Upload ALL photos — See upload_image tool description for imagefield guidance. Use the most appropriate imagefield (front, nutrition, ingredients, packaging), and other for additional photos that don't fit a specific panel or where a good display image already exists.
Strip EXIF metadata before uploading — especially GPS location. Phone photos embed the GPS coordinates where they were taken (plus device make/model). Uploading these to a public database leaks where the photographer lives/shops. Always strip metadata before upload. Note that sips -r (below) preserves EXIF, so rotating is not enough on its own. If ImageMagick is available, magick in.jpg -rotate <deg> -strip -resize 1400x -quality 82 out.jpg rotates, strips all metadata, and downscales in one pass.

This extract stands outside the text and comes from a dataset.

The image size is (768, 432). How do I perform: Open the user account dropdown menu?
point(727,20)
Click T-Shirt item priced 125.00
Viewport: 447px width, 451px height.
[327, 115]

To verify a file is clean, magick identify -verbose out.jpg | grep -iE 'gps|exif:' should return nothing. (Beware: on macOS, mdls may report stale cached GPS from Spotlight even after stripping — trust a raw check like identify/exiftool over mdls.)

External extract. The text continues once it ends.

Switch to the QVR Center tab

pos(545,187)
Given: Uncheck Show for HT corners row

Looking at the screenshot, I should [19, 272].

Rotate images so text reads correctly before uploading. If a photo is rotated (upside down, sideways, etc.), rotate it so text is upright. The magick ... -rotate above handles this; alternatively on macOS sips -r <degrees> "/path/to/photo.jpg" rotates in place clockwise (but does NOT strip EXIF — see above). Common rotations: 180° for upside-down, 90° or 270° for sideways. This makes OCR and human review much easier on the OFF website.

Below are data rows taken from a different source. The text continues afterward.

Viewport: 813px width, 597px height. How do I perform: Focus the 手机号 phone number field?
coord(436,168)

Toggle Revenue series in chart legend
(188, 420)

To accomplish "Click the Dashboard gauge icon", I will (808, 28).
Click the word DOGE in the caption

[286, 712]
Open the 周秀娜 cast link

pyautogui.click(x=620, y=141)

Image upload requires base64 data, not file paths. Encode images via shell-exec-mcp. The recommended pattern using tool-sandbox-mcp:
First, discover the exact tool names (they depend on how MCPs are wired):
const tools = await tool('list_tools', {});
return tools.filter(t => t.name.includes('shell') || t.name.includes('openfoodfacts'));
Then encode and upload:
const shell = await tool('tunnel__shell-exec__execute', {
command: 'base64 -i "/path/to/photo.jpg"',
timeout: 10000
});
const b64 = shell.stdout.replace(/\n/g, '');
const result = await tool('openfoodfacts__upload_image', {
barcode: '1234567890123',
imagefield: 'front',
image_data: b64
});
If one photo covers multiple panels (e.g. nutrition AND ingredients on the same side), upload it once then use select_image to assign it to the additional imagefield.
upload_image only stores the raw image; select_image is what assigns it as the displayed front/nutrition/ingredients panel. For a sparse product with no display images, select_image the front too, or it won't show one. Conversely, for an established product that already has good community-selected display images, don't reassign its panels — just upload your photos as additional raw images (upload_image alone) and leave the existing selections alone.
upload_image and select_image also take an lc (language) parameter; pass the product's language (e.g. lc: "de" for German packaging) to keep it consistent with the language used in add_or_edit_product.